The records follow. Print, word for word, the first line through the "You are a computer-use agent. 1008x552" line.
- Opening Delimiter -
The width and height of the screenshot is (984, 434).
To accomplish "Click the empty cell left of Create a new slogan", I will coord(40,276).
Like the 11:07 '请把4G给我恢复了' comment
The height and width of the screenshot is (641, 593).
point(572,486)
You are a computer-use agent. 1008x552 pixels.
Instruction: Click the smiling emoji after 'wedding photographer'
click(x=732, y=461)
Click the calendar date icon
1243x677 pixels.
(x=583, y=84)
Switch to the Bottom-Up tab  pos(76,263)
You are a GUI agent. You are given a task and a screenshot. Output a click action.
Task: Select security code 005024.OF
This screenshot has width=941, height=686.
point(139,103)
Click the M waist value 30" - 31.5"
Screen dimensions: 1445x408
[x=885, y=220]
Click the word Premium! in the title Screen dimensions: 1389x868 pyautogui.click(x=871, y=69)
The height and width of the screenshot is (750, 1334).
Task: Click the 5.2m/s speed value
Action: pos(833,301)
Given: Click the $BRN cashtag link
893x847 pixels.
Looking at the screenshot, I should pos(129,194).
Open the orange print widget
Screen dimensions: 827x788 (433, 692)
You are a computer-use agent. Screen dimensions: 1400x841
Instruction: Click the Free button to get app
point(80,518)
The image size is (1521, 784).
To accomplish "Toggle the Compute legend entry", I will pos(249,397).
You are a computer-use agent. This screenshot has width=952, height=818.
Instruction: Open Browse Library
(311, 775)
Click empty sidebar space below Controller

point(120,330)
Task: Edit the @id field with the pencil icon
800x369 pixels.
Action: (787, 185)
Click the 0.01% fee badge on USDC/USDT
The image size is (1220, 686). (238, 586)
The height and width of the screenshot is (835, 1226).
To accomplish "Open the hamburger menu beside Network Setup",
- Closing Delimiter -
Expected answer
The width and height of the screenshot is (984, 434).
To accomplish "Click the empty cell left of Create a new slogan", I will coord(40,276).
Like the 11:07 '请把4G给我恢复了' comment
The height and width of the screenshot is (641, 593).
point(572,486)
You are a computer-use agent. 1008x552 pixels.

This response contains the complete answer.